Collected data
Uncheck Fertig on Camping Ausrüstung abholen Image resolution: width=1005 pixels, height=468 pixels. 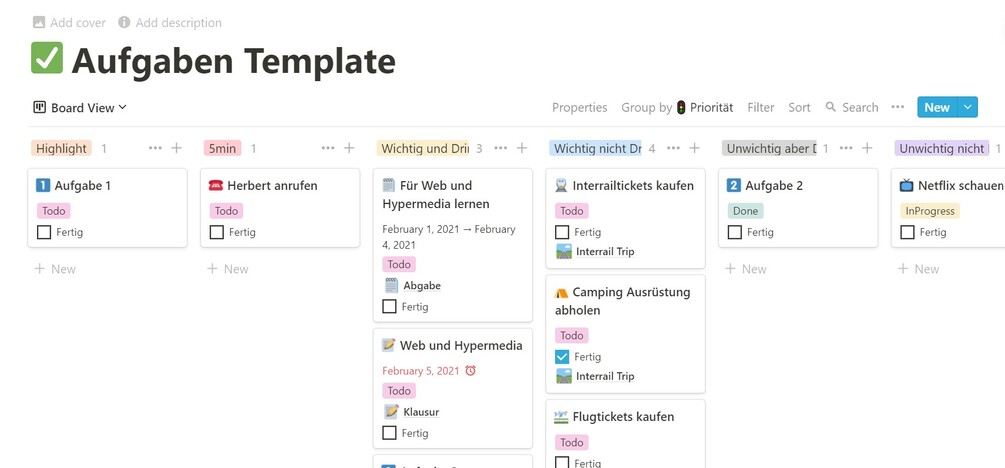pyautogui.click(x=562, y=357)

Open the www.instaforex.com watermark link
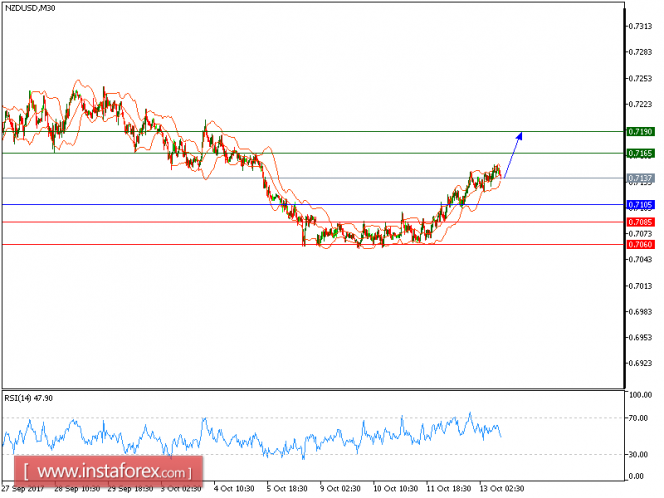[x=108, y=472]
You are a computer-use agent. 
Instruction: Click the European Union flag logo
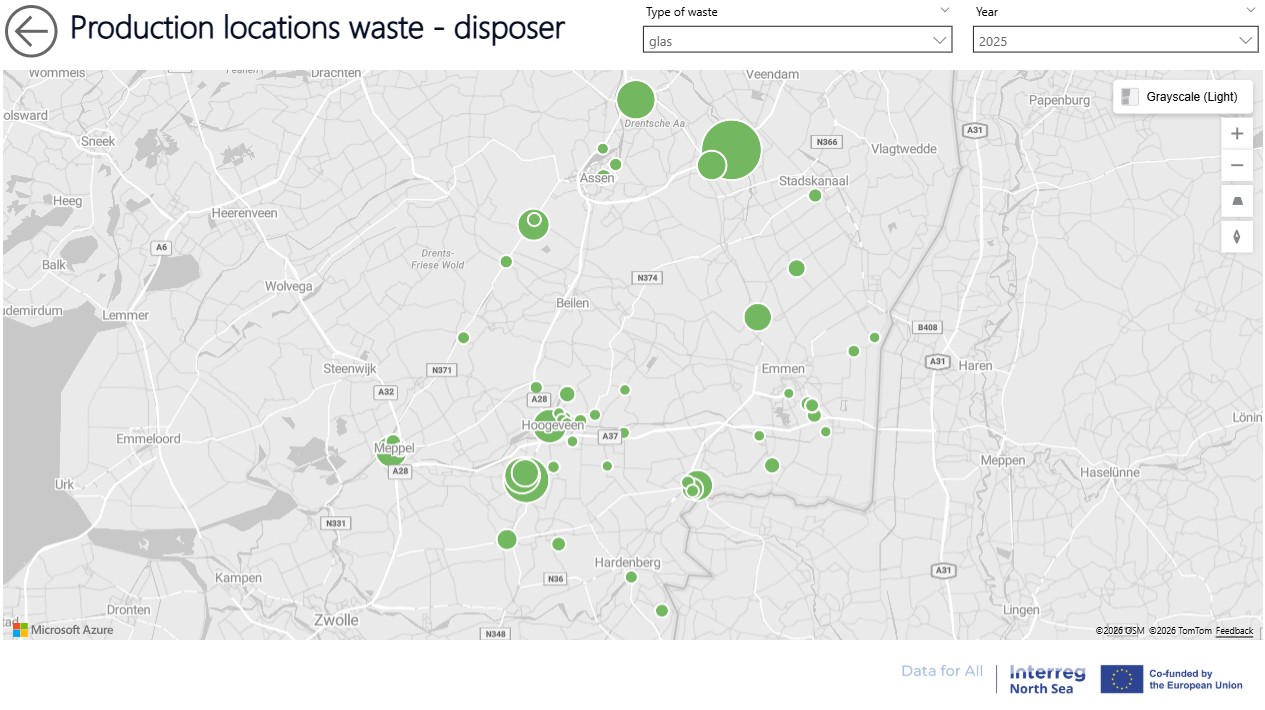tap(1121, 679)
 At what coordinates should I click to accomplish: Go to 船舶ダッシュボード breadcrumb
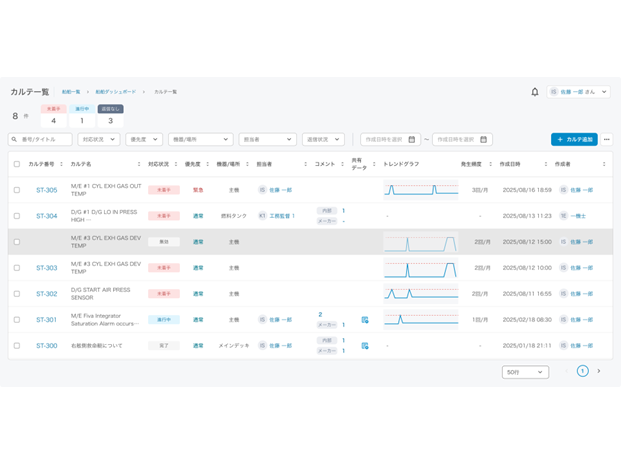tap(115, 92)
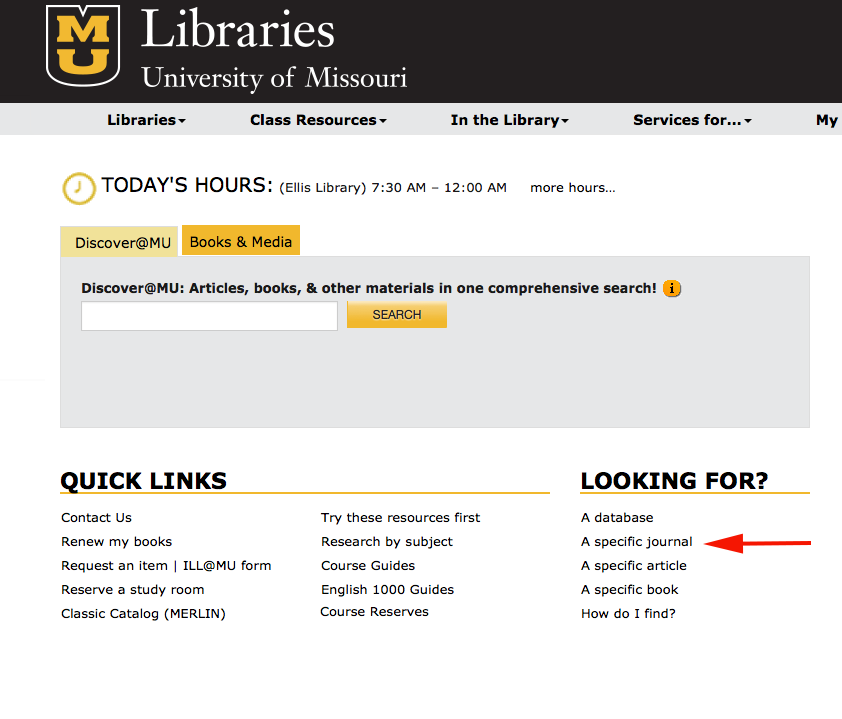The height and width of the screenshot is (719, 842).
Task: Open the Services for... dropdown
Action: coord(692,119)
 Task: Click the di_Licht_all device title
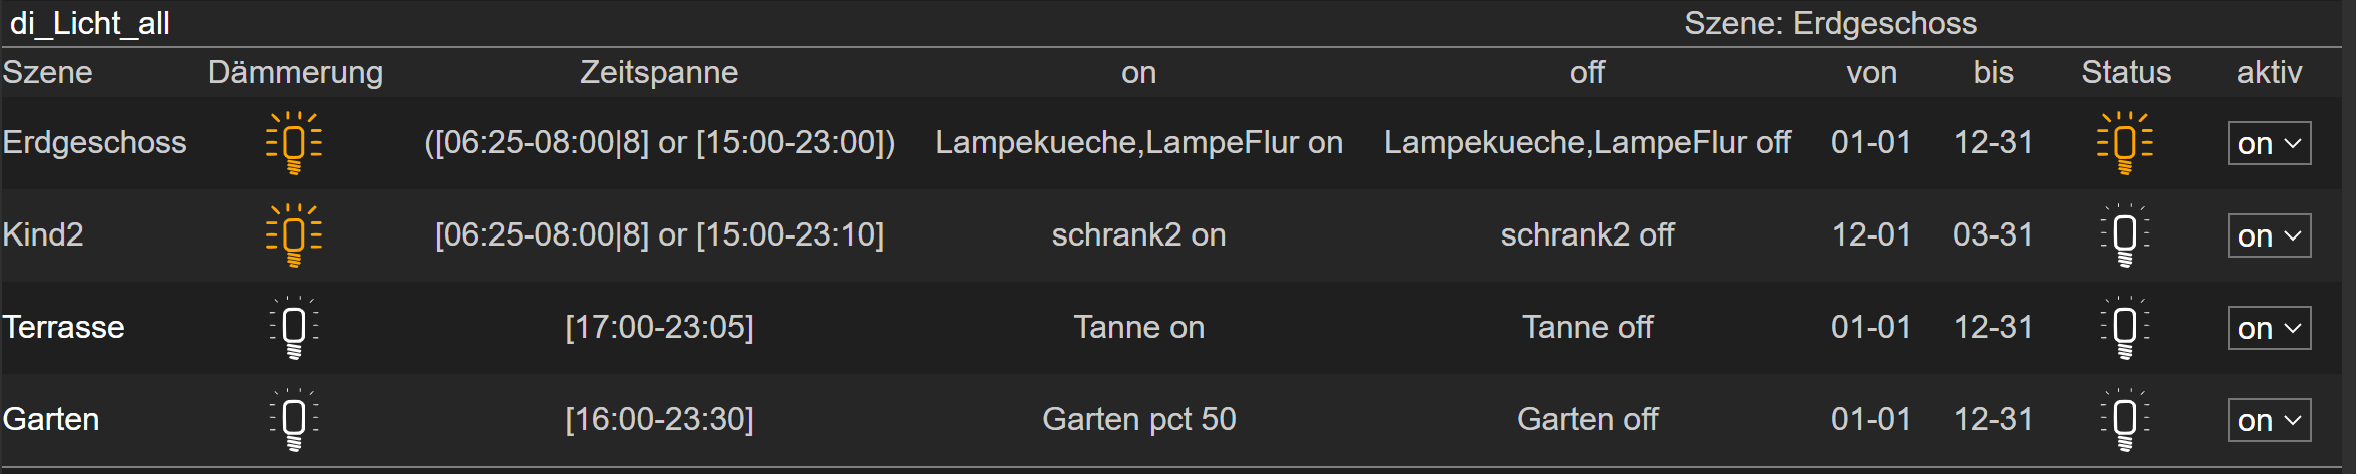[x=89, y=23]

Your instructions
Word for word, restate the lines from the line with "Open the www.instaforex.com watermark link" through the last line of the entries, and nothing beyond them. Omit pictures.

Written reply
Open the www.instaforex.com watermark link
[x=108, y=472]
You are a computer-use agent. 
Instruction: Click the European Union flag logo
tap(1121, 679)
 At what coordinates should I click to accomplish: Go to 船舶ダッシュボード breadcrumb
tap(115, 92)
The height and width of the screenshot is (719, 842).
Task: Open the Services for... dropdown
Action: coord(692,119)
 Task: Click the di_Licht_all device title
[x=89, y=23]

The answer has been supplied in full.